● Tasks to carry out
**A.** Retype the passage of the Jeddah consulate attack report from "Security officers became" up to and including "with shrapnel holes.".
**B.** In the report on the Jeddah consulate attack, render this sentence in Spanish: "The IS group also considers Shia Muslims to be heretics."

● Excerpted passage
————————

No one has claimed responsibility for a suicide attack outside the US Consulate in the Red Sea port city of Jeddah in Saudi Arabia
A suicide bomber blew himself up near the United States consulate in Saudi Arabia's Red Sea city of Jeddah in the early hours of Monday, the interior ministry said.
Security officers became suspicious of a man near the parking lot of Dr Suleiman Faqeeh Hospital, which is directly across from the US diplomatic mission.
When they moved in to investigate "he blew himself up with a suicide belt inside the hospital parking" at around 2:15am (2315 GMT Sunday), the ministry said, adding that two security officers were lightly injured.
A picture carried by the Sabq online newspaper, which is close to the authorities, appeared to show a large body part lying on the ground between a taxi and the open door of another car, peppered with shrapnel holes.
The blast happened shortly before dawn prayers after which Muslims begin their daily fast during the holy month of Ramadan. Saudi state news channel al-Ekhbaria said there was a mosque nearby.
The incident occurred on 4 July, which is the US Independence Day holiday. Investigators are trying to identify the culprit, the interior ministry added.
In Washington, a State Department spokesman, who declined to be named, said: "We are aware of reports of an explosion in Jeddah and working with Saudi authorities to collect more information.
"We can confirm that all personnel under chief-of-mission authority are accounted for at this time."
There was no immediate word on who was responsible, but since late 2014 Saudi Arabian security officers and minority Shia Muslims have been hit by deadly violence claimed by the Islamic State (IS) group.
In March last year the US embassy closed its main office, as well as consulates in Jeddah and Dhahran, for a few days over unspecified "security concerns".
The interior ministry said four suspected militants died - two by blowing themselves up - during a raid east of Jeddah in May of this year.
One of the suspects was sought in connection with the suicide bombing of a mosque inside a Saudi special forces compound in the southwestern city of Abha last August. Fifteen people died.
He was also wanted over an October suicide blast that killed two at an Ismaili Shia mosque in the southern city of Najran, and the February shooting of a retired security officer in the Jazan region.
Another suspect killed in the May raid was sought for suicide bombings at Shia mosques that killed 25 people in May and June last year in the kingdom's east.
Police said he was also involved in the November 2014 shooting of seven Shia worshippers, which began the series of attacks allegedly linked to IS in the Sunni-dominated kingdom.
Abu Bakr al-Baghdadi, leader of IS which has seized territory in Iraq and Syria, has reputedly called Saudi Arabia's Sunni rulers "apostate tyrants" and called on Saudis to rise against them.
The IS group also considers Shia Muslims to be heretics.
Saudi Arabia has carried out air strikes as part of a US-led military coalition against IS in Iraq and Syria.

————————

● Data excerpts
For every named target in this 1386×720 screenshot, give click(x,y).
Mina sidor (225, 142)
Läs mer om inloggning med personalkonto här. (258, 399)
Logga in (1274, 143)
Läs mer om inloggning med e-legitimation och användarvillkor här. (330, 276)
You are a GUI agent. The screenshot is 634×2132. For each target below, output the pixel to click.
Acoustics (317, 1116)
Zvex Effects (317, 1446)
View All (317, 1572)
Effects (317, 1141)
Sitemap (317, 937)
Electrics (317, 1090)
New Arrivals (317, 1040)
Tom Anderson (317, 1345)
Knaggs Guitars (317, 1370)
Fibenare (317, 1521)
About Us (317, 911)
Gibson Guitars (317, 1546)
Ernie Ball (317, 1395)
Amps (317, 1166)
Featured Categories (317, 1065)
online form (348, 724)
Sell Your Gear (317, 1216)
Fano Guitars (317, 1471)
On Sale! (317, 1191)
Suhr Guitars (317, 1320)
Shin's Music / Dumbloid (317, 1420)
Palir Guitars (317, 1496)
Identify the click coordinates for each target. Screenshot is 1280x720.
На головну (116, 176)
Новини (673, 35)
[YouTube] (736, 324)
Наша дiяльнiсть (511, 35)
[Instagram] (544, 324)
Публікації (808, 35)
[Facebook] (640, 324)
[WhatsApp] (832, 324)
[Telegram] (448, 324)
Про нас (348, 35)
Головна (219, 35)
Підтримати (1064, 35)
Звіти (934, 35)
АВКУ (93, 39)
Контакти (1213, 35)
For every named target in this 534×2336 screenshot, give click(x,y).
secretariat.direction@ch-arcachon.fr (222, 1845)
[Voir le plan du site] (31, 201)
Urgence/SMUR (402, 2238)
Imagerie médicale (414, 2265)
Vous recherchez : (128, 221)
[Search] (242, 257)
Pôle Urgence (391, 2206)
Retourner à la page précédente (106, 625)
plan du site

————————

● Replies
**A.**
Security officers became suspicious of a man near the parking lot of Dr Suleiman Faqeeh Hospital, which is directly across from the US diplomatic mission.
When they moved in to investigate "he blew himself up with a suicide belt inside the hospital parking" at around 2:15am (2315 GMT Sunday), the ministry said, adding that two security officers were lightly injured.
A picture carried by the Sabq online newspaper, which is close to the authorities, appeared to show a large body part lying on the ground between a taxi and the open door of another car, peppered with shrapnel holes.

**B.** El grupo EI también considera herejes a los musulmanes chiíes.